→ Information shown
══════════

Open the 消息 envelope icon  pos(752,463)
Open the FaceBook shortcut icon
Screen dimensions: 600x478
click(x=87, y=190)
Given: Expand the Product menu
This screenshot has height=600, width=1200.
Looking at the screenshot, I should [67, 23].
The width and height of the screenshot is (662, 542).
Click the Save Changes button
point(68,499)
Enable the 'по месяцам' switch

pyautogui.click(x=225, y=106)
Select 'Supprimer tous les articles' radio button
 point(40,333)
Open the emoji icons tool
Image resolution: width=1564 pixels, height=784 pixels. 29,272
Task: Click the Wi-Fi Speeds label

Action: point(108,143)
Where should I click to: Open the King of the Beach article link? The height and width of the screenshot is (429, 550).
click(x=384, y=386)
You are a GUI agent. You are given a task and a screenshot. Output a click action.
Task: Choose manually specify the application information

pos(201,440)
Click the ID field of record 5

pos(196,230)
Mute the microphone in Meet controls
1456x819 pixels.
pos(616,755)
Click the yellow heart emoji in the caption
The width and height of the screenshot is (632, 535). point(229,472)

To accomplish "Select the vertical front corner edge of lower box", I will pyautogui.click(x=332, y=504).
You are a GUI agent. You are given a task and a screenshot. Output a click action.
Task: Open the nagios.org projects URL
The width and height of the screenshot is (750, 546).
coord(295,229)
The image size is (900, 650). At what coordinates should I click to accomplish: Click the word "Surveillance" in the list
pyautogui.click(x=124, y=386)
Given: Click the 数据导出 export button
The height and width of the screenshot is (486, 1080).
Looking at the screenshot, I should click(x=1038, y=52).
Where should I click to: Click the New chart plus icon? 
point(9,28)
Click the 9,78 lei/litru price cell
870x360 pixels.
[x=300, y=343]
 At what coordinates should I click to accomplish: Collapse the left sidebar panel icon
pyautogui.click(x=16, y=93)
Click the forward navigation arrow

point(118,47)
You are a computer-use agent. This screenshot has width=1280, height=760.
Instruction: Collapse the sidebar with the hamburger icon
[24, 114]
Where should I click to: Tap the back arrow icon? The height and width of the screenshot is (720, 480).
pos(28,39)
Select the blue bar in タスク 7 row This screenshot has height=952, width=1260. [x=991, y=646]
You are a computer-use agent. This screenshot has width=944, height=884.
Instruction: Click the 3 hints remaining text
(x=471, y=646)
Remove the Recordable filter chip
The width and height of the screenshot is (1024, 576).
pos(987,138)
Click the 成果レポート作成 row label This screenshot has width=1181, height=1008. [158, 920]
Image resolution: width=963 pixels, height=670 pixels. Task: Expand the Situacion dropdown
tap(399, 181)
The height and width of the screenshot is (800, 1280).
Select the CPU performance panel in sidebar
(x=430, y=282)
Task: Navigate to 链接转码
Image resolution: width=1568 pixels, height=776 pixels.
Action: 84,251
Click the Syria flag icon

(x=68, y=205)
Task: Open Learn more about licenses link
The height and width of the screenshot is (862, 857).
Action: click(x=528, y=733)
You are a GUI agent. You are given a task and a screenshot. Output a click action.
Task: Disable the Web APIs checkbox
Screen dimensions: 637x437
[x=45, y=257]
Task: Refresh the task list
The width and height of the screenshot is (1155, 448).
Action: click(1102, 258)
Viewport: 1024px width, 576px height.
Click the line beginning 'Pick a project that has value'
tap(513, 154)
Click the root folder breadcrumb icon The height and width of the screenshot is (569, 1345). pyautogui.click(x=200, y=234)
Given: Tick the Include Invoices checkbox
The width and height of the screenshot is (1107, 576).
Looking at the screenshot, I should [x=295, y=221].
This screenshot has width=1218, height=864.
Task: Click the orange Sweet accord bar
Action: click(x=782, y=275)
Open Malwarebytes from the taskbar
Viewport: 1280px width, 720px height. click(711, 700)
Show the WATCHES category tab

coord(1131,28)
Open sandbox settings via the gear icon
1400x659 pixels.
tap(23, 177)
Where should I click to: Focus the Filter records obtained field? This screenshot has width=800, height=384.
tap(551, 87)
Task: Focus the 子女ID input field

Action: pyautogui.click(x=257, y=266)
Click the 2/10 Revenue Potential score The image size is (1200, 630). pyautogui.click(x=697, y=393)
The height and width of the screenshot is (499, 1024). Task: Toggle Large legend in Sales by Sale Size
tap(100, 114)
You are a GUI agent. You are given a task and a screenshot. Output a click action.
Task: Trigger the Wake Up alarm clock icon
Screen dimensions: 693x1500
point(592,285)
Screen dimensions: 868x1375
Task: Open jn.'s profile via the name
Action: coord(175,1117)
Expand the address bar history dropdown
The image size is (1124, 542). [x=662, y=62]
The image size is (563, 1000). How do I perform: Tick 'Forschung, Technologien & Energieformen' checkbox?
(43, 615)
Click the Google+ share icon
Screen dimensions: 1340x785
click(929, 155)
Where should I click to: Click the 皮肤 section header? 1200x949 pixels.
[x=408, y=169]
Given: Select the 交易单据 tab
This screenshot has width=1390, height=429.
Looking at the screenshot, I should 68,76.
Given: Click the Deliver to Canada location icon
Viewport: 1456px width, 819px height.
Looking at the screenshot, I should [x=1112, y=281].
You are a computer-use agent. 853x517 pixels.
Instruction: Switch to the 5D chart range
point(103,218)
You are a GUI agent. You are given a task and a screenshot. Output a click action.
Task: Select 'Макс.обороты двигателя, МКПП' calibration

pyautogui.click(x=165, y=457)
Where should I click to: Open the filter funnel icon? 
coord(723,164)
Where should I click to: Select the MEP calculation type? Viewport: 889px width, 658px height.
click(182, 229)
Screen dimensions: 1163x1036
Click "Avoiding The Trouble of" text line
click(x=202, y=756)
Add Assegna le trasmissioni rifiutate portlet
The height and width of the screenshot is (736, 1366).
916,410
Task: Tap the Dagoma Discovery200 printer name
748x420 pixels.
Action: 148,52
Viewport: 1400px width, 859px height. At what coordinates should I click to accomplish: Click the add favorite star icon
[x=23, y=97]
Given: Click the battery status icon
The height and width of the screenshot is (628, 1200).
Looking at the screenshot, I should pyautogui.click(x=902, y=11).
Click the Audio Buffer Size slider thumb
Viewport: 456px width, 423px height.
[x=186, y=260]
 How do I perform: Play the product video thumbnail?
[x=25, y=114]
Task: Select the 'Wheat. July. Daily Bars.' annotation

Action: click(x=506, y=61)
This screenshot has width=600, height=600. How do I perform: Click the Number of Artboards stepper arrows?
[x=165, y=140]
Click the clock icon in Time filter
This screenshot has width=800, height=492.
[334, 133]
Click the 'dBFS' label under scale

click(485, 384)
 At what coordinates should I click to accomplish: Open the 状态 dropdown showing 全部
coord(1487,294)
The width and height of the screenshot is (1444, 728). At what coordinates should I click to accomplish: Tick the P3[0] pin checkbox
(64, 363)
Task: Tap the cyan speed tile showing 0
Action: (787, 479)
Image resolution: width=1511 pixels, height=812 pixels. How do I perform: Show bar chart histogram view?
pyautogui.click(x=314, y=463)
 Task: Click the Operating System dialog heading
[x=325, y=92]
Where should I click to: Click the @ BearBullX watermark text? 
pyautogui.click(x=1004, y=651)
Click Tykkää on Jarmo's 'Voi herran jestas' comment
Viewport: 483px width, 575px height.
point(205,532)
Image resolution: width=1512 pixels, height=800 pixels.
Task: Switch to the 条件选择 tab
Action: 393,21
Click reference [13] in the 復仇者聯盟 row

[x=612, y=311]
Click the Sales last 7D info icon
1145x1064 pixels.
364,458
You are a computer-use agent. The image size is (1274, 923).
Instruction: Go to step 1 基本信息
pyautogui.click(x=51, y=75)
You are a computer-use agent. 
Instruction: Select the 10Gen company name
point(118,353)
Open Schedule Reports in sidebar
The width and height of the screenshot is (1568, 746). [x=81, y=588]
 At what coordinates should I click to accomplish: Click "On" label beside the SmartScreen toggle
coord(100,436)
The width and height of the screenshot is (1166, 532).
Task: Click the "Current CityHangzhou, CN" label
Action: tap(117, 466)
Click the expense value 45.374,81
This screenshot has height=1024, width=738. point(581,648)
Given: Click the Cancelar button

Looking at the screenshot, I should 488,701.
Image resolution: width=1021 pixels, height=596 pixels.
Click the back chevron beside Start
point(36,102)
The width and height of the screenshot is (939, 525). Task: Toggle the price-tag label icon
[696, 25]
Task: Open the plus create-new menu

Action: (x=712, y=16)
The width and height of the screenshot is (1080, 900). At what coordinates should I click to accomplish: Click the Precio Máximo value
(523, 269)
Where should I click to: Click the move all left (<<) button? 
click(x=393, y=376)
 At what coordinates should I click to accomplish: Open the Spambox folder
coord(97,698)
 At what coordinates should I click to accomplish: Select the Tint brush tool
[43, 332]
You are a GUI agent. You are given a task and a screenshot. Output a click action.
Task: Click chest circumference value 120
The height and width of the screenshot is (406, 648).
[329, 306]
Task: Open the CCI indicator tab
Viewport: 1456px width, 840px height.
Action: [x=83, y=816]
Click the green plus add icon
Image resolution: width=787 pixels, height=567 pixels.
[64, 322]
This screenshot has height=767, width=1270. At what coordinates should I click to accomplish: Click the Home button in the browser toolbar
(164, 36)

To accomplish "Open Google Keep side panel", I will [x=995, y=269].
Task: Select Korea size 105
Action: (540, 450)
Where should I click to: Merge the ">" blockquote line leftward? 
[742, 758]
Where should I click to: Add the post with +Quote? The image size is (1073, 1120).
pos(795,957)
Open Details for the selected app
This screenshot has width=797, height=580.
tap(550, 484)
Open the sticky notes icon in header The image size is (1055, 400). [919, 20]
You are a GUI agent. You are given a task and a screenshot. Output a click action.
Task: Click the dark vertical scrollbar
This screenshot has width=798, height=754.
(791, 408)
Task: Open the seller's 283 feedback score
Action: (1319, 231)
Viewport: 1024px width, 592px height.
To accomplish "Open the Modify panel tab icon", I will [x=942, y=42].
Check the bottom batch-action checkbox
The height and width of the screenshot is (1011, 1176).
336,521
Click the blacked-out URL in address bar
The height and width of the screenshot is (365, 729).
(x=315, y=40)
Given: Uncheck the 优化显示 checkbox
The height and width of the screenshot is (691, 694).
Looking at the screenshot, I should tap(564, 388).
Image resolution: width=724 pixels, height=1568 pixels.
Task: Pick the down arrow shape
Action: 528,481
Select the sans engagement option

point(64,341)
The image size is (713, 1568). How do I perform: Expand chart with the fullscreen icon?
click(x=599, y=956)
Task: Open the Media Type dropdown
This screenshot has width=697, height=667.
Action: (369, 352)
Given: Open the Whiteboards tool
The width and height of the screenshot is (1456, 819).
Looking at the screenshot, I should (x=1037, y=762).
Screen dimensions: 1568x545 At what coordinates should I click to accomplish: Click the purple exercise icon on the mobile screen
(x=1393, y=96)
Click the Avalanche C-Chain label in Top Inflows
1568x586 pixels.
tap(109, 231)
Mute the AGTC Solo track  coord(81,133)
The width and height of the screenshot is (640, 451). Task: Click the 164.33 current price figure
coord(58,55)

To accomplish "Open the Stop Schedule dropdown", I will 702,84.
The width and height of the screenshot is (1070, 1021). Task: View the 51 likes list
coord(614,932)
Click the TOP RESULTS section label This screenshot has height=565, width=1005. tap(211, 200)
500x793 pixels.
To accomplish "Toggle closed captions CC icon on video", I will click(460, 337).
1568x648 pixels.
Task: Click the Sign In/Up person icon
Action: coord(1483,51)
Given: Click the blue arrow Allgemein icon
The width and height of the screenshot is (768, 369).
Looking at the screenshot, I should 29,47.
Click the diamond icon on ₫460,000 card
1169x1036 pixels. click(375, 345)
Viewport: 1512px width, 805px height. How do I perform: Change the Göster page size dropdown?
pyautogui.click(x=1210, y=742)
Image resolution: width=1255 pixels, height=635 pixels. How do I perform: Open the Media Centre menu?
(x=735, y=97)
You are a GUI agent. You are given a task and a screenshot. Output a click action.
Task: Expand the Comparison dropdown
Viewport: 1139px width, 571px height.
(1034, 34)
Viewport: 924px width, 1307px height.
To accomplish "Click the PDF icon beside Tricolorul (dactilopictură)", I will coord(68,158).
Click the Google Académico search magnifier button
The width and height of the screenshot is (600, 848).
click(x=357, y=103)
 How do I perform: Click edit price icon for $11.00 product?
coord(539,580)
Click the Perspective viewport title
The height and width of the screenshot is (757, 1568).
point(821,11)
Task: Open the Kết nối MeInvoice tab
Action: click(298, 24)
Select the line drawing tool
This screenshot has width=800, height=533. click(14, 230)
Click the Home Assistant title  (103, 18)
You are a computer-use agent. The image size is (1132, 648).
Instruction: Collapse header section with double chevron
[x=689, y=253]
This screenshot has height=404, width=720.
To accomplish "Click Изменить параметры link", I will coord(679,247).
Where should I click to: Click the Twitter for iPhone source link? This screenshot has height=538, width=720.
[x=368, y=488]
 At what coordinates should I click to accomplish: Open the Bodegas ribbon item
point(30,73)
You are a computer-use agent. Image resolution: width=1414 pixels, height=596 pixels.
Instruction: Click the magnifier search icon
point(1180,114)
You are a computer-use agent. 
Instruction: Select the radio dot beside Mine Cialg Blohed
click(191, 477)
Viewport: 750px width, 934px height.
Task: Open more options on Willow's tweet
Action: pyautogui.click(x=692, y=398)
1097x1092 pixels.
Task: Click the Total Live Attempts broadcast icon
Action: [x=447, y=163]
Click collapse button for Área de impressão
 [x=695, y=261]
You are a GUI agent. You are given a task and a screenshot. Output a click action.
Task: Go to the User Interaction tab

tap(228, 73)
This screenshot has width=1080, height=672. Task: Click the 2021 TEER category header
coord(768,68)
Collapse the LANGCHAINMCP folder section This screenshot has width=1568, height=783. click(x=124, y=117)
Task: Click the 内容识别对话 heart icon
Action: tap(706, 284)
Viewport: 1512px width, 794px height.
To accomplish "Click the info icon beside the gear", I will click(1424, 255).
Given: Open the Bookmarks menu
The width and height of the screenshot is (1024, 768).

══════════

→ Exercise description
Your response should contain each line of the listing in which the word "vertical" occurs.

→ Answer to the exercise
To accomplish "Select the vertical front corner edge of lower box", I will pyautogui.click(x=332, y=504).
Task: Click the dark vertical scrollbar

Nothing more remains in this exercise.